Your answer should be every line of the entries that has the string "will" in it.

Stored data:
********************

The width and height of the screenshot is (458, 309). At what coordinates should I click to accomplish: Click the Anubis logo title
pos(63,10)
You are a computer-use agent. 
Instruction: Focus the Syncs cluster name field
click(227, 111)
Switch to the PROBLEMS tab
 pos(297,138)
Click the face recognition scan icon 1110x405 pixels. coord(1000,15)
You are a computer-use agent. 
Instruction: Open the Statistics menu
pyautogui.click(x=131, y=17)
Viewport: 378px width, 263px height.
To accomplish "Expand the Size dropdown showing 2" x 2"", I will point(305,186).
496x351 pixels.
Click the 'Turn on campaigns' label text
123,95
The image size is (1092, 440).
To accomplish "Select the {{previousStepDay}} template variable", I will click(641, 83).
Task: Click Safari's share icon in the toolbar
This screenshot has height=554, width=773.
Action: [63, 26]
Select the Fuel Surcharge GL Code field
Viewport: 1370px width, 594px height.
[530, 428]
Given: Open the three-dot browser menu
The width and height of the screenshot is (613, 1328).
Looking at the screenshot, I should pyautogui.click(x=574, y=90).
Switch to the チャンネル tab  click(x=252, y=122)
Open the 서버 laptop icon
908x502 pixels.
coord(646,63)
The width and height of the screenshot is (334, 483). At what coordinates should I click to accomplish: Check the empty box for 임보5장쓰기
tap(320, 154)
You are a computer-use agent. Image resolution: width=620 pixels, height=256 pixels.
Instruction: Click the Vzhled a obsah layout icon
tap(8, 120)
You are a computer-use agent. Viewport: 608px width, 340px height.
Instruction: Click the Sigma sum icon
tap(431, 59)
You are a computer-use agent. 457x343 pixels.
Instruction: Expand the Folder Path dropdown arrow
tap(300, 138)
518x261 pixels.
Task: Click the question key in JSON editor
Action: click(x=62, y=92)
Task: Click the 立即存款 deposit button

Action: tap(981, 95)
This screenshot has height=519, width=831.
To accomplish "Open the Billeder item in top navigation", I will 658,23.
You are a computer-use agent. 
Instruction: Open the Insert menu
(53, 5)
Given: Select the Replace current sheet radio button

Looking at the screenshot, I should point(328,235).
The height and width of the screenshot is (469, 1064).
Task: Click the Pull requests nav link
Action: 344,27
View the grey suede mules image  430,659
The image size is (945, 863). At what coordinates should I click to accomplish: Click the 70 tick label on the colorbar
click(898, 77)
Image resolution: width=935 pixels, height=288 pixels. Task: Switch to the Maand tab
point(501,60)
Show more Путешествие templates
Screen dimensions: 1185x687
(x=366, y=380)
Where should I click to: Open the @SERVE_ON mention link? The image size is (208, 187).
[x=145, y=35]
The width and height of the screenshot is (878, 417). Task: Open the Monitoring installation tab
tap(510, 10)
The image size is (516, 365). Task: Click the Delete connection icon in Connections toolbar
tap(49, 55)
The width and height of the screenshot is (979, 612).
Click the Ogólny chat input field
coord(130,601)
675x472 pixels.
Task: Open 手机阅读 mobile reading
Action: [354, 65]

********************

* _Your response_:
To accomplish "Expand the Size dropdown showing 2" x 2"", I will point(305,186).
To accomplish "Select the {{previousStepDay}} template variable", I will click(641, 83).
To accomplish "Open the Billeder item in top navigation", I will 658,23.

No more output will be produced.